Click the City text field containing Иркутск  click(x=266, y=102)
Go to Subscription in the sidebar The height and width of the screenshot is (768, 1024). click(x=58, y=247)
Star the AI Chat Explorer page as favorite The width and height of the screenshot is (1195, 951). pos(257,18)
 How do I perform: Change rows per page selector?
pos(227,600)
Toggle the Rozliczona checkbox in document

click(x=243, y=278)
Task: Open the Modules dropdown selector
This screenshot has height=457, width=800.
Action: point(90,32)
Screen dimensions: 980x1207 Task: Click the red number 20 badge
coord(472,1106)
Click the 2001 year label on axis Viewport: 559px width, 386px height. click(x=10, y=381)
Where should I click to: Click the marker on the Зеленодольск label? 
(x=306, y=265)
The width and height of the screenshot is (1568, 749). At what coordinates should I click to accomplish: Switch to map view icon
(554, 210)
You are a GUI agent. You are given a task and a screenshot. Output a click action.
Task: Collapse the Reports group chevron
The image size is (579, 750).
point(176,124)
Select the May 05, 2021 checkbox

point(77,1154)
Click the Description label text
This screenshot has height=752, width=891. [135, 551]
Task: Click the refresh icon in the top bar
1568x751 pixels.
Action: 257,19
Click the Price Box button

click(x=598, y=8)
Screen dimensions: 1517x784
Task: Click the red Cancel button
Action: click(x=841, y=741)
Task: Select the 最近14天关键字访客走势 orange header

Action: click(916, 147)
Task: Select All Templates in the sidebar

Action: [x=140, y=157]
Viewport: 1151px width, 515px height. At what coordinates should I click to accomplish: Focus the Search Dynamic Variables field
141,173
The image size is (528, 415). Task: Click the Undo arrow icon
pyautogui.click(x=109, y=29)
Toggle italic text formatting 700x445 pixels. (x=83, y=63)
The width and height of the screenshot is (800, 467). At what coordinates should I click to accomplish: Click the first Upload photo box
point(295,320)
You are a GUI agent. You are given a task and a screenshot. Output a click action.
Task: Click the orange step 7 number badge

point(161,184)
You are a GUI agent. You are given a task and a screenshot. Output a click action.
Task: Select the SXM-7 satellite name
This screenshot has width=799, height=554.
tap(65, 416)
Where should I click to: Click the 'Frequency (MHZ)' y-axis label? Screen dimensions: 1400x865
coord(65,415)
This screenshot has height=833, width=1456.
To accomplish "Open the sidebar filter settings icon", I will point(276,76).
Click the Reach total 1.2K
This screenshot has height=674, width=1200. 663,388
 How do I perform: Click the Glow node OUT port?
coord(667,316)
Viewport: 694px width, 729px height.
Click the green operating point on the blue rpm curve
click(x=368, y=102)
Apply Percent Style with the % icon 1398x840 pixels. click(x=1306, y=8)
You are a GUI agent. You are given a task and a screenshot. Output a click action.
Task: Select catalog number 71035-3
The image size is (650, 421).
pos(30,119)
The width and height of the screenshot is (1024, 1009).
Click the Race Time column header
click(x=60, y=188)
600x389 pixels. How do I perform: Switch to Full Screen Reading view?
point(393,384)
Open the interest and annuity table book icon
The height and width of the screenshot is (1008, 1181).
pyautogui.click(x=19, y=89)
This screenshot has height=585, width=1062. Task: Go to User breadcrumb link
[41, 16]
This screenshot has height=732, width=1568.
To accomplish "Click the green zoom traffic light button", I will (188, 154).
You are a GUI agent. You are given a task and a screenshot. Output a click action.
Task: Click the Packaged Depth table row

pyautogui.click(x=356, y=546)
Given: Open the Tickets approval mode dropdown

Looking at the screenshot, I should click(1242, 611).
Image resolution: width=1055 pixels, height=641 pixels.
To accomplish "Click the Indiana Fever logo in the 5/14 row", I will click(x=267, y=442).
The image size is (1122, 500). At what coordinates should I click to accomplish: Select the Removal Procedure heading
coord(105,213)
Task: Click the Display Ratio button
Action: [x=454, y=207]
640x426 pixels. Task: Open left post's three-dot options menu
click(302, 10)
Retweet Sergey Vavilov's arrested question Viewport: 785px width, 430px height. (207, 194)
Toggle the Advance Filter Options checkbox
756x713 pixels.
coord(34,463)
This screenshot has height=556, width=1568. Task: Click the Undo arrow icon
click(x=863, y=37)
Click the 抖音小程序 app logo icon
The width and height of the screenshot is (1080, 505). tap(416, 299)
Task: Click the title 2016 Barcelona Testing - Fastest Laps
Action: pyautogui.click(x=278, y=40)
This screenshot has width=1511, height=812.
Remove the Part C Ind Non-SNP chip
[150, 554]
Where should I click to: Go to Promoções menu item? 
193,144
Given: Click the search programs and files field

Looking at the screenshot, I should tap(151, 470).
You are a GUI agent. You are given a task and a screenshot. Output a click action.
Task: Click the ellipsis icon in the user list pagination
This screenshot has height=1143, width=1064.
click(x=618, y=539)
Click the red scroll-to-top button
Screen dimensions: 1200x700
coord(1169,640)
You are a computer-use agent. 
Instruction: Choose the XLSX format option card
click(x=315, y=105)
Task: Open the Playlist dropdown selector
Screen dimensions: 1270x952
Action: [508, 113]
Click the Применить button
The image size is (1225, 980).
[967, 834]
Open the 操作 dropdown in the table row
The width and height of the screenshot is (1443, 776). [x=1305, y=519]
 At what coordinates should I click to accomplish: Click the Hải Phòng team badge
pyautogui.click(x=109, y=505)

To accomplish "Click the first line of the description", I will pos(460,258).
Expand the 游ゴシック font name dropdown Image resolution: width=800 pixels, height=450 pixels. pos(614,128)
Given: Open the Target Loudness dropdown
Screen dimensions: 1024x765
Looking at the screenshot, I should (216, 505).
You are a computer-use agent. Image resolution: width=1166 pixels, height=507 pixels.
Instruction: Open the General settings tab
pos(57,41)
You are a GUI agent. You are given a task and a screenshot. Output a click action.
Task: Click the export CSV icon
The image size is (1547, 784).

------

#### [Problem details]
I would like you to output every record exactly as written.

#### [Written answer]
Click the City text field containing Иркутск  click(x=266, y=102)
Go to Subscription in the sidebar The height and width of the screenshot is (768, 1024). click(x=58, y=247)
Star the AI Chat Explorer page as favorite The width and height of the screenshot is (1195, 951). pos(257,18)
 How do I perform: Change rows per page selector?
pos(227,600)
Toggle the Rozliczona checkbox in document

click(x=243, y=278)
Task: Open the Modules dropdown selector
This screenshot has height=457, width=800.
Action: point(90,32)
Screen dimensions: 980x1207 Task: Click the red number 20 badge
coord(472,1106)
Click the 2001 year label on axis Viewport: 559px width, 386px height. click(x=10, y=381)
Where should I click to: Click the marker on the Зеленодольск label? 
(x=306, y=265)
The width and height of the screenshot is (1568, 749). At what coordinates should I click to accomplish: Switch to map view icon
(554, 210)
You are a GUI agent. You are given a task and a screenshot. Output a click action.
Task: Collapse the Reports group chevron
The image size is (579, 750).
point(176,124)
Select the May 05, 2021 checkbox

point(77,1154)
Click the Description label text
This screenshot has height=752, width=891. [135, 551]
Task: Click the refresh icon in the top bar
1568x751 pixels.
Action: 257,19
Click the Price Box button

click(x=598, y=8)
Screen dimensions: 1517x784
Task: Click the red Cancel button
Action: click(x=841, y=741)
Task: Select the 最近14天关键字访客走势 orange header

Action: click(916, 147)
Task: Select All Templates in the sidebar

Action: [x=140, y=157]
Viewport: 1151px width, 515px height. At what coordinates should I click to accomplish: Focus the Search Dynamic Variables field
141,173
The image size is (528, 415). Task: Click the Undo arrow icon
pyautogui.click(x=109, y=29)
Toggle italic text formatting 700x445 pixels. (x=83, y=63)
The width and height of the screenshot is (800, 467). At what coordinates should I click to accomplish: Click the first Upload photo box
point(295,320)
You are a GUI agent. You are given a task and a screenshot. Output a click action.
Task: Click the orange step 7 number badge

point(161,184)
You are a GUI agent. You are given a task and a screenshot. Output a click action.
Task: Select the SXM-7 satellite name
This screenshot has width=799, height=554.
tap(65, 416)
Where should I click to: Click the 'Frequency (MHZ)' y-axis label? Screen dimensions: 1400x865
coord(65,415)
This screenshot has height=833, width=1456.
To accomplish "Open the sidebar filter settings icon", I will point(276,76).
Click the Reach total 1.2K
This screenshot has height=674, width=1200. 663,388
 How do I perform: Click the Glow node OUT port?
coord(667,316)
Viewport: 694px width, 729px height.
Click the green operating point on the blue rpm curve
click(x=368, y=102)
Apply Percent Style with the % icon 1398x840 pixels. click(x=1306, y=8)
You are a GUI agent. You are given a task and a screenshot. Output a click action.
Task: Select catalog number 71035-3
The image size is (650, 421).
pos(30,119)
The width and height of the screenshot is (1024, 1009).
Click the Race Time column header
click(x=60, y=188)
600x389 pixels. How do I perform: Switch to Full Screen Reading view?
point(393,384)
Open the interest and annuity table book icon
The height and width of the screenshot is (1008, 1181).
pyautogui.click(x=19, y=89)
This screenshot has height=585, width=1062. Task: Go to User breadcrumb link
[41, 16]
This screenshot has height=732, width=1568.
To accomplish "Click the green zoom traffic light button", I will (188, 154).
You are a GUI agent. You are given a task and a screenshot. Output a click action.
Task: Click the Packaged Depth table row

pyautogui.click(x=356, y=546)
Given: Open the Tickets approval mode dropdown

Looking at the screenshot, I should click(1242, 611).
Image resolution: width=1055 pixels, height=641 pixels.
To accomplish "Click the Indiana Fever logo in the 5/14 row", I will click(x=267, y=442).
The image size is (1122, 500). At what coordinates should I click to accomplish: Select the Removal Procedure heading
coord(105,213)
Task: Click the Display Ratio button
Action: [x=454, y=207]
640x426 pixels. Task: Open left post's three-dot options menu
click(302, 10)
Retweet Sergey Vavilov's arrested question Viewport: 785px width, 430px height. (207, 194)
Toggle the Advance Filter Options checkbox
756x713 pixels.
coord(34,463)
This screenshot has height=556, width=1568. Task: Click the Undo arrow icon
click(x=863, y=37)
Click the 抖音小程序 app logo icon
The width and height of the screenshot is (1080, 505). tap(416, 299)
Task: Click the title 2016 Barcelona Testing - Fastest Laps
Action: pyautogui.click(x=278, y=40)
This screenshot has width=1511, height=812.
Remove the Part C Ind Non-SNP chip
[150, 554]
Where should I click to: Go to Promoções menu item? 
193,144
Given: Click the search programs and files field

Looking at the screenshot, I should tap(151, 470).
You are a GUI agent. You are given a task and a screenshot. Output a click action.
Task: Click the ellipsis icon in the user list pagination
This screenshot has height=1143, width=1064.
click(x=618, y=539)
Click the red scroll-to-top button
Screen dimensions: 1200x700
coord(1169,640)
You are a computer-use agent. 
Instruction: Choose the XLSX format option card
click(x=315, y=105)
Task: Open the Playlist dropdown selector
Screen dimensions: 1270x952
Action: [508, 113]
Click the Применить button
The image size is (1225, 980).
[967, 834]
Open the 操作 dropdown in the table row
The width and height of the screenshot is (1443, 776). [x=1305, y=519]
 At what coordinates should I click to accomplish: Click the Hải Phòng team badge
pyautogui.click(x=109, y=505)

To accomplish "Click the first line of the description", I will pos(460,258).
Expand the 游ゴシック font name dropdown Image resolution: width=800 pixels, height=450 pixels. pos(614,128)
Given: Open the Target Loudness dropdown
Screen dimensions: 1024x765
Looking at the screenshot, I should (216, 505).
You are a computer-use agent. Image resolution: width=1166 pixels, height=507 pixels.
Instruction: Open the General settings tab
pos(57,41)
You are a GUI agent. You are given a task and a screenshot. Output a click action.
Task: Click the export CSV icon
The image size is (1547, 784).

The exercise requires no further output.